United Kingdom
- Name: Lord Melville
- Owner: Henry Nelson
- Builder: George Taylor Shipyards, Canotiere (Quebec City), Quebec
- Launched: 22 May 1825
- Fate: Wrecked 5 October 1836

General characteristics
- Tons burthen: 425 (bm)

= Lord Melville (1825 ship) =

Ship launched at Canotiere, Quebec, 1825

Lord Melville was launched at (George Taylor's shipyard at rue de la Canotiere in Quebec City, Quebec, in May 1825. She made one voyage under charter to the British East India Company (EIC), two voyages transporting convicts to Australia, and one voyage to Canada with emigrants. She was wrecked in 1836 with some loss of life.

==Career==
EIC voyage (1827–1828): Captain Robert Brown sailed from The Downs on 2 July 1827, bound for Bengal. Lord Melville arrived at Calcutta on 18 November. Homeward bound, she was at Madras on 15 January 1828. She reached Saint Helena on 12 April, and arrived back at The Downs on 21 June.

Convict voyage #1 (1829): Captain Brown sailed Lord Melville from London on 5 January 1829. She arrived at Port Jackson on 6 May 1829. She had embarked 170 male convicts and suffered no deaths en route. The 63rd Regiment of Foot provided the guard detachment.

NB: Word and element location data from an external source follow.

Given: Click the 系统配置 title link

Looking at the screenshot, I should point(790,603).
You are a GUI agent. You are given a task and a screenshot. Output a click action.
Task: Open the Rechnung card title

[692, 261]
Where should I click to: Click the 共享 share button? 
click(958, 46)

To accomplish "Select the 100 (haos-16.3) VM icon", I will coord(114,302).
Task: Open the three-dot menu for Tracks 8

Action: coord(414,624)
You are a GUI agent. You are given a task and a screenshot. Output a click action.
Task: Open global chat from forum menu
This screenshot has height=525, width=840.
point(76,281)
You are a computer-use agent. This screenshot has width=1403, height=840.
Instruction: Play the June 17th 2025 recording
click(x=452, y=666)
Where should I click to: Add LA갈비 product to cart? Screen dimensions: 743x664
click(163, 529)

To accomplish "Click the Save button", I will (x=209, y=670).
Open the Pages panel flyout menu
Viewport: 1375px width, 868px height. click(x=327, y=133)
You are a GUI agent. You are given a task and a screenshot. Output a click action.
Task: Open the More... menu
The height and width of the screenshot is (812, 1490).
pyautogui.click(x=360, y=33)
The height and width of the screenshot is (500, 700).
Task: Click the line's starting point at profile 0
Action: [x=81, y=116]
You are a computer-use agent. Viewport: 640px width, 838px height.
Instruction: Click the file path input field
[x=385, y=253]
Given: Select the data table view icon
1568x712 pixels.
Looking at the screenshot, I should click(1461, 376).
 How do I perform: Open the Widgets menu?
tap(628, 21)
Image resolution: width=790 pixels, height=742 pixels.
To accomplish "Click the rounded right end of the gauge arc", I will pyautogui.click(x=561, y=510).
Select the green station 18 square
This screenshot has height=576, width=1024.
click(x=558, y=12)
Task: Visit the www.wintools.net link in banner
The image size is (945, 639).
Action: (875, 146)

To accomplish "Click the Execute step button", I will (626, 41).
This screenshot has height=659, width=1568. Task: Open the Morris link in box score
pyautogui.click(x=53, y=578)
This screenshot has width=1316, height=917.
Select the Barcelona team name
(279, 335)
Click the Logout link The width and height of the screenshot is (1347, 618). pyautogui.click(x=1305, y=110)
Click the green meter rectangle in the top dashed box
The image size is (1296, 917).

Convict voyage #2 (1830): Captain Brown sailed Lord Melville from the Downs on 6 June 1830 and arrived at Port Jackson on 22 October. She embarked 176 male convicts and suffered no deaths en route. The 17th Regiment of Foot provided the guard detachment.

Emigrant transport (1832): In 1832 Lord Melville carried working-class emigrants to Canada under the auspices of the Petworth Emigration Scheme. For the voyage her master was a Captain Royal, and the Petworth Scheme's superintendent was William Penfold. She left Portsmouth on 11 April 1832 and arrived at Quebec on 28 May. She carried 173 adults and 136 children under the age of 14.

| Year | Master | Owner | Trade | Notes |
|---|---|---|---|---|
| 1830 | Brown | Nelson Huddart & Co. | London–New South Wales |  |
| 1835 | Redpath | Nichols | Plymouth–Bermuda |  |

==Fate==
Lord Melville, Redpath, master, of Plymouth, was wrecked at Saint Pierre and Miquelon on 5 October 1836 with the loss of four lives.

The entry for Lord Melville in Lloyd's Register for 1836 is marked "LOST".